Que valait le retour de OSS 177, proto James Bond hexagonal devenu le temps des deux excellents films de Michel Hazanavicius le cuistre franchouillard par excellence ? En douze ans, le monde a changé, trop peut-être pour un anti-héros dont la principale caractéristique est de rester hermétique à toute possibilité de changement. Le fait que Hazanavicius ait passé le flambeau à Nicolas Bedos ne doit en tout cas pas effrayer car la mise en scène est toujours soignée jusque dans ses moindres détails, du générique bondien à peine pastiché à tous les clins d’oeil, visuels, sonore ou thématiques, généreusement disséminés tout au long du film. Si le scénariste historique de la franchise est resté à bord, il est clair que Bedos laisse tout de même sa touche personnelle dans les dialogues. Là aussi, ce qu’on pouvait redouter ne s’est pas produit : malgré le choix casse-gueule d’un contexte où il est plus prudent de ne rire de rien quand on est avec n’importe qui, ce troisième épisode s’avère souvent drôle, grâce au décalage encore plus grand entre l’agent français et son époque - cette fois, l’aube des années 80 - , et le constat qui s’impose même à lui que son sexisme ordinaire et son don pour les platitudes ont connu des temps plus favorables.. Néanmoins, on ne peut pas s’empêcher de remarquer que là où les deux premiers, avec un humour tout aussi politiquement incorrect, faisait confiance à l’intelligence du spectateur et à sa capacité de discernement qui devait lui permettre, par exemple, de faire la différence entre une comédie pour le cinéma et une émission à caractère informatif, celui-ci se montre plus timoré : après chaque gag un peu limite, c’est comme s’il sentait obligé de faire amende honorable en trouvant une manière de ridiculiser et de condamner explicitement les agissements ou les valeurs de Hubert Bonisseur de la Bath On n’est jamais trop prudent bien sûr, tout le monde n’est pas à même de comprendre qu’un personnage fictif et ceux qui sont en charge de l’écrire ou de l’incarner ne partagent pas nécessairement les mêmes points de vue sur tout.

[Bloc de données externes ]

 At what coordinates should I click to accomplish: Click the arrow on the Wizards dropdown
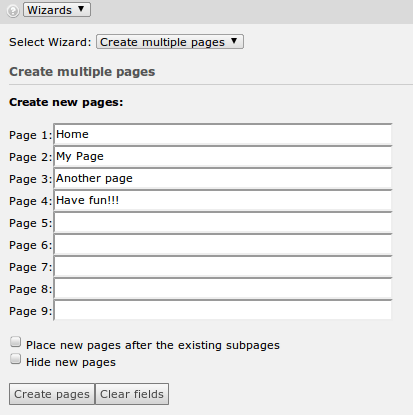click(81, 9)
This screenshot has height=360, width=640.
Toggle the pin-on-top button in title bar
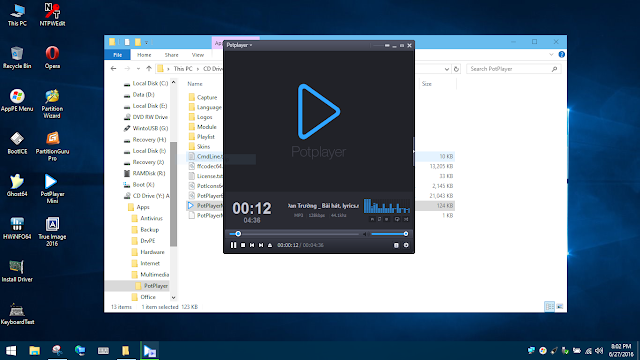click(x=387, y=45)
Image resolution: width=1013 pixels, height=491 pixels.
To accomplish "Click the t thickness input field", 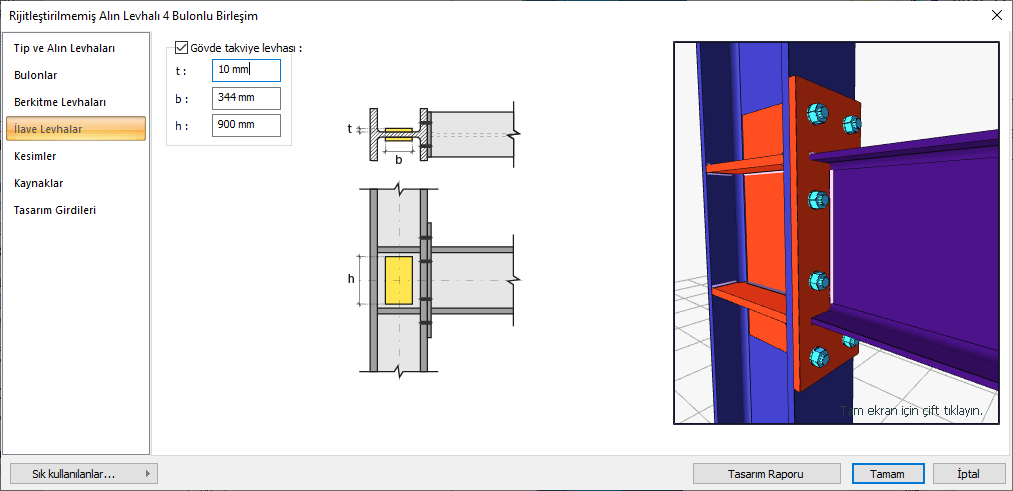I will 246,70.
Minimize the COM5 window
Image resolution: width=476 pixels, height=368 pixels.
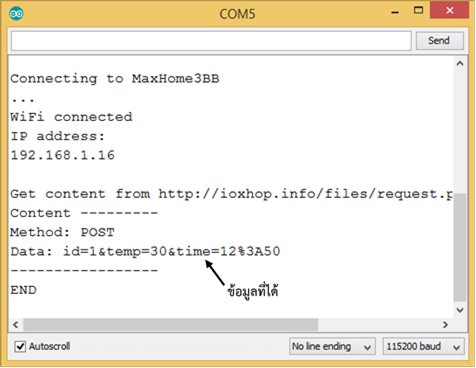395,12
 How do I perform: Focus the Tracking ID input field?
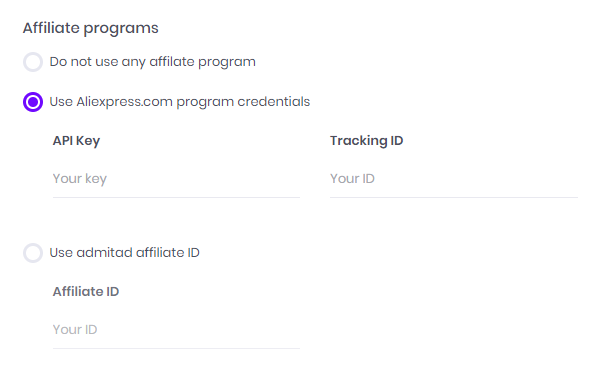click(x=454, y=179)
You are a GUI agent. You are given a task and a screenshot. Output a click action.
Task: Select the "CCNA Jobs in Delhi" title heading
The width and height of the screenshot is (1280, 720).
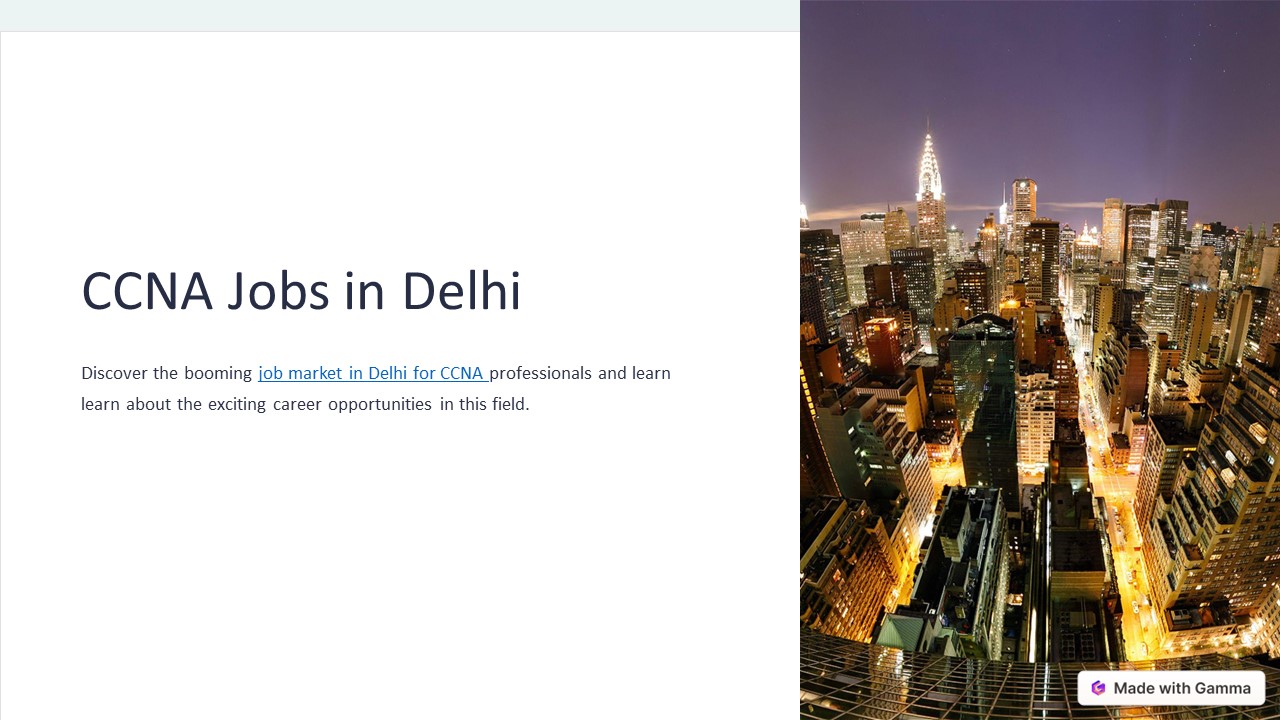click(x=301, y=292)
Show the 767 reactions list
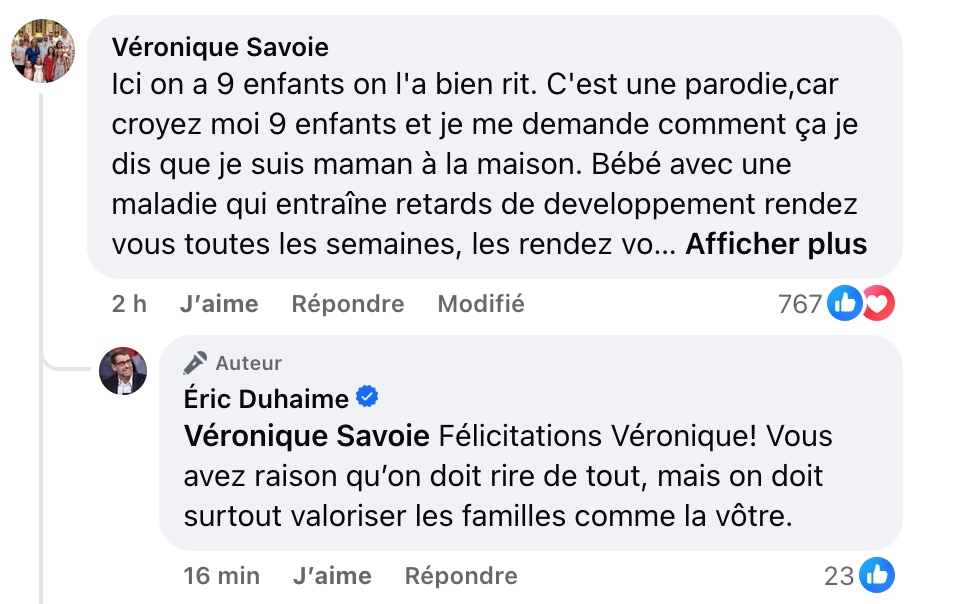The image size is (962, 604). tap(799, 304)
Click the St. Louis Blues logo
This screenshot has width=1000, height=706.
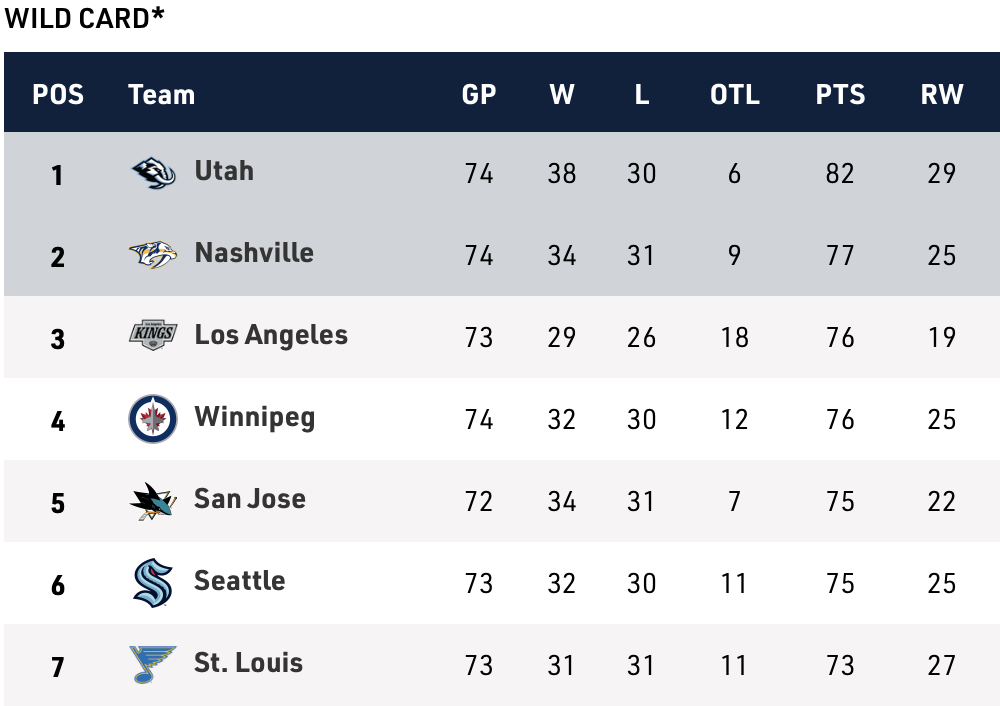[x=153, y=664]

Très moyen...... on sent que ce n'est plus le même réalisateur pour une pâle copie des deux premiers. C'est dommage on attendait avec impatience et on a été déçu!

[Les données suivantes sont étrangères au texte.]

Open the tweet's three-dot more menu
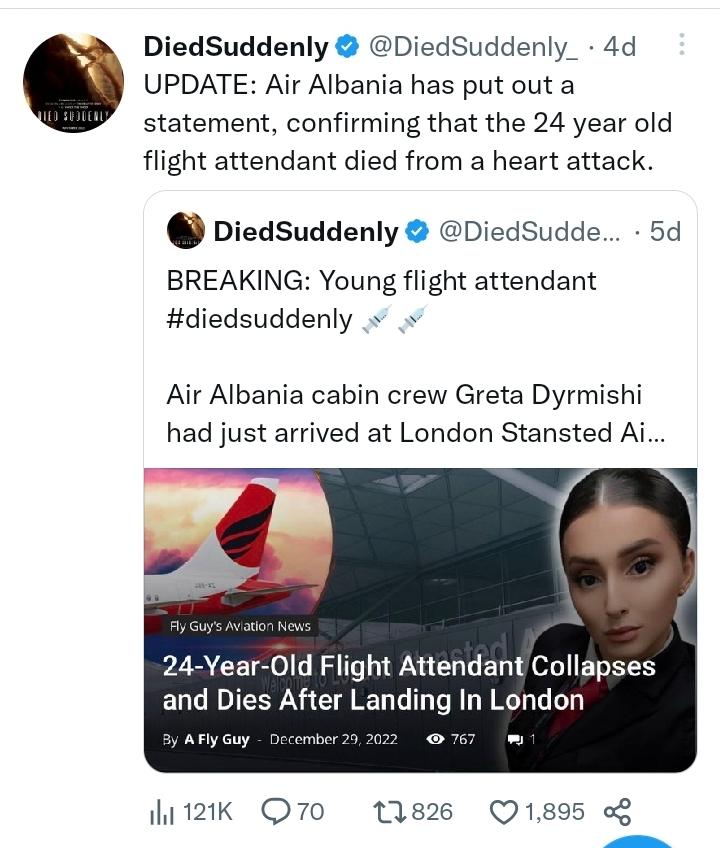The width and height of the screenshot is (720, 848). point(682,45)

Honteusement nul. Rien à en tirer. Pas un rire de tout le film alors que je suis un grand fan du 1 et 2. Comme OSS qui s'excuse tout du long pendant le film, Bedos aurait dû le faire a posteriori d'avoir sorti une horreur pareille.
Très inspiré par James Bond, notamment par son intro et son générique, ce nouveau OSS 117 est dans la lignée des précédents. L'humour est réussi et les dialogues sont bien écrits. Cependant, l'humour étant politiquement incorrect, il risque de ne pas plaire à tout le monde.
Catastrophique. Non seulement Nicolas Bedos n'a rien compris à ce qu'était OSS 117 et livre un film problématique qui fait l'apologie de l'alterophobie au lieu de s'en moquer, mais ca c'était prévisible avec Bedos aux commandes, mais en plus ça les autres gags ne sont jamais drôles. Bref un film complément raté.